Борьба за обновление церкви и постоянные разъезды для того между Италией и Германией, лишили Льва IX возможности уделять внимание политическому положению церковного государства. При Бенедикте IX (да, вероятно, и все время до него) в Латеране был распутный дом, и Лев IX превратил его впервые в современый монастырь. Но даже и такой аскетический человек, как он, не мог пренебречь светскими интересами.

В 1050 году император утвердил его регентом Беневенто, уступив понтификату этот город взамен епископства Бамберского, которое было принесено в дар римской церкви Генрихом II, В 1051 году Лев IX сделал попытку оградить это свое приобретение от притязаний норманнов. В феврале 1053 года ему удалось привезти с собой из-за Альп германских наемников и толпу искателей приключений. Но он был разбит нормандцами2 и взят ими в плен. Раздавались голоса, утверждавшие, что его постигла «кара господня». —«Пастырю, —говорили многие, начитавшиеся распространившихся теперь на Западе Евангелий,— подобает вести борьбу только духовным оружием, а вооружаться железным мечем ради мирских интересов ему не приличествует. Христос заповедывал своим ученикам не вести войну с народами, подобно светским государям, а бороться с греховностью людей проповедью христианского учения».


2 По географическим соображениям латинских норманнов приходится считать французскими нормандцами.


И это рассуждение само показывает, что браконенавистническое Евангелие скопца Матвея появилось на латинском языке незадолго до XI века: ведь никому из предшествовавших понтифексов не запрещалось вести войны и жить в супружестве.

С рыцарской любезностью и практической предусмотрительностью победители препроводили своих пленных в Беневент. Больной и удрученный горем понтифекс вступил в город пять дней спустя после сражения.

12 марта 1054 года граф Гумфрид проводил его в Капую и оттуда 3 апреля Лев вернулся в Рим, не с триумфом, как некогда Иоанн X после битвы при Гарильяно, а как человек, существование которого было разбито. Для него уже не оставалось ничего радостного на свете, и он умер 19 апреля 1054 года, еще не имея и 50 лет от роду.
+---+
▶ **Задания и упражнения**
(a) Регентом какого города император утвердил Льва IX в 1050 году согласно отрывку о Льве IX?
(b) Выпишите из отрывка о Льве IX все даты, в которых указан год, и для каждой кратко назовите событие.

▶ **Представленные данные**
+---+
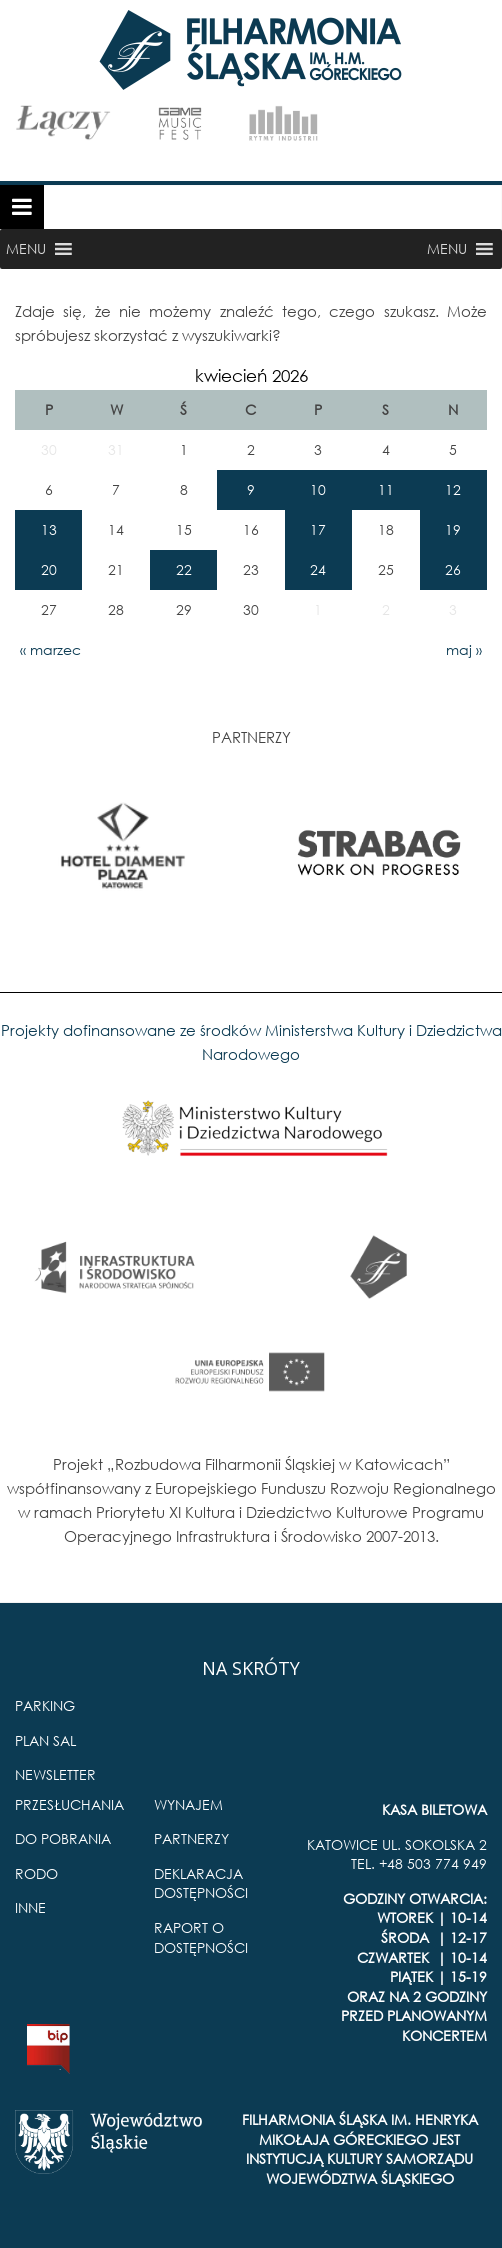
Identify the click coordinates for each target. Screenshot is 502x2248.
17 (318, 529)
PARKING (45, 1705)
+---+
▶ **Полные ответы**
(a) Регентом Беневенто.

(b)
1. 1050 год: император утвердил Льва IX регентом Беневенто.
2. 1051 год: Лев IX попытался оградить Беневенто от притязаний норманнов.
3. Февраль 1053 года: Лев IX привез из-за Альп германских наемников и толпу искателей приключений.
4. 12 марта 1054 года: граф Гумфрид проводил его в Капую.
5. 19 апреля 1054 года: Лев IX умер.